## Task statement
Your copy should contain exactly the lines from the start of the material through the line containing "You are a GUI", and no pictures.

## Record excerpts
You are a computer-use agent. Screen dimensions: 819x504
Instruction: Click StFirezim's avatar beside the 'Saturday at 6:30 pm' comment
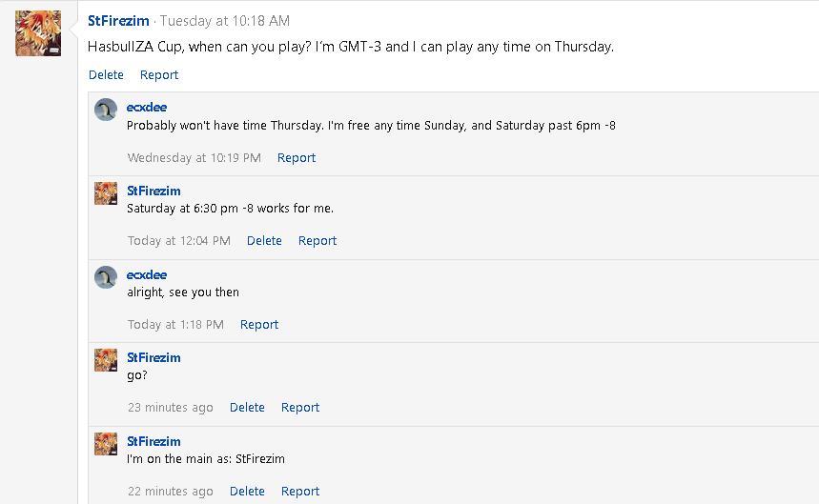(106, 193)
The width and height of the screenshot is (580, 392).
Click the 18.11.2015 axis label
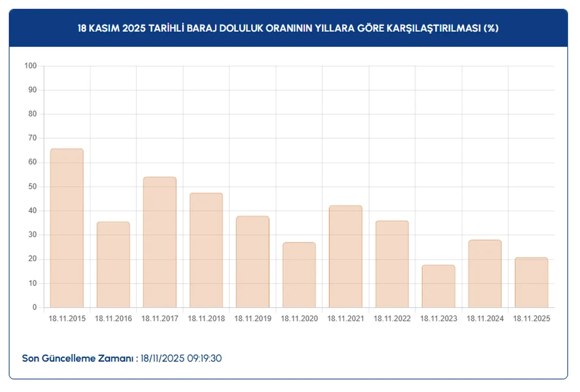click(x=67, y=319)
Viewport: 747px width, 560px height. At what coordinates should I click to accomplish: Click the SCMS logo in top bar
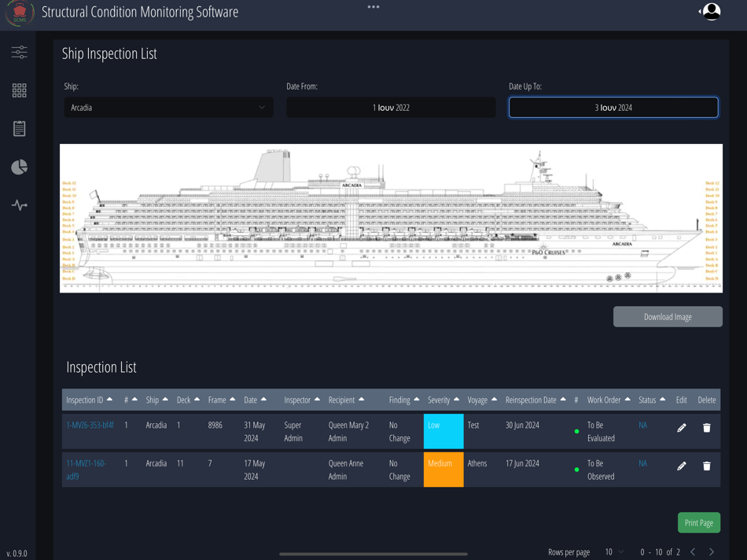19,13
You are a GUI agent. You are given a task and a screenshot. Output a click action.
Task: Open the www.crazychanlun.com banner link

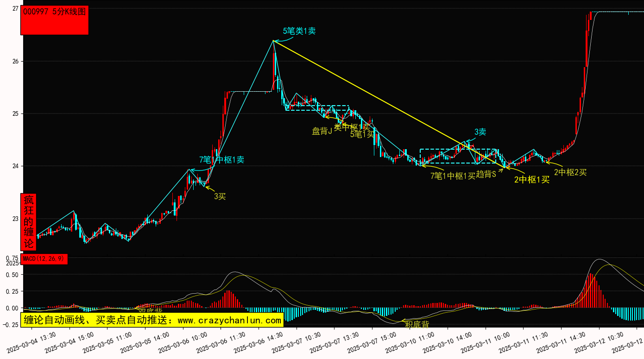[x=152, y=320]
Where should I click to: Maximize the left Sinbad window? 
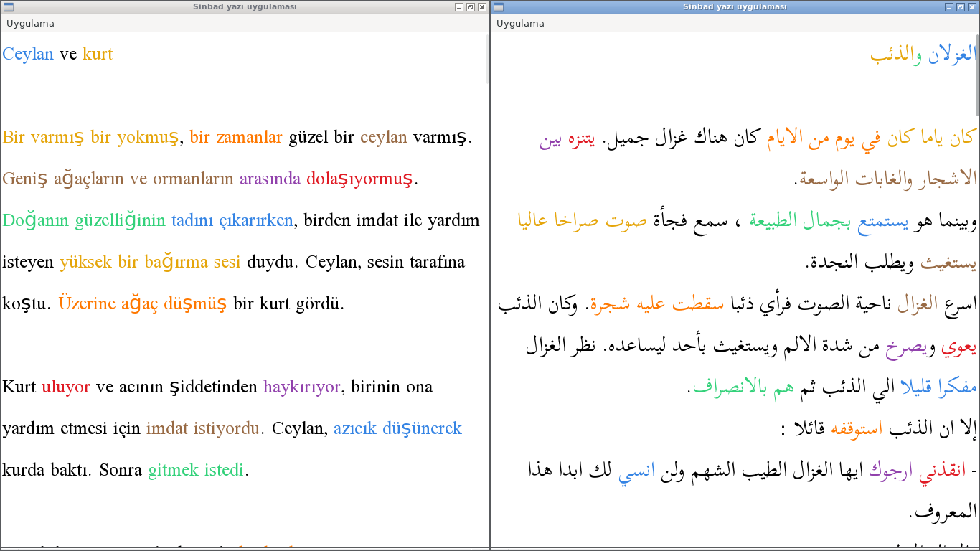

## Response for this exercise
You are a computer-use agent. Screen dimensions: 819x504
Instruction: Click StFirezim's avatar beside the 'Saturday at 6:30 pm' comment
(106, 193)
The width and height of the screenshot is (580, 392).
Click the 18.11.2015 axis label
click(x=67, y=319)
Viewport: 747px width, 560px height. At what coordinates should I click to accomplish: Click the SCMS logo in top bar
19,13
You are a GUI agent. You are given a task and a screenshot. Output a click action.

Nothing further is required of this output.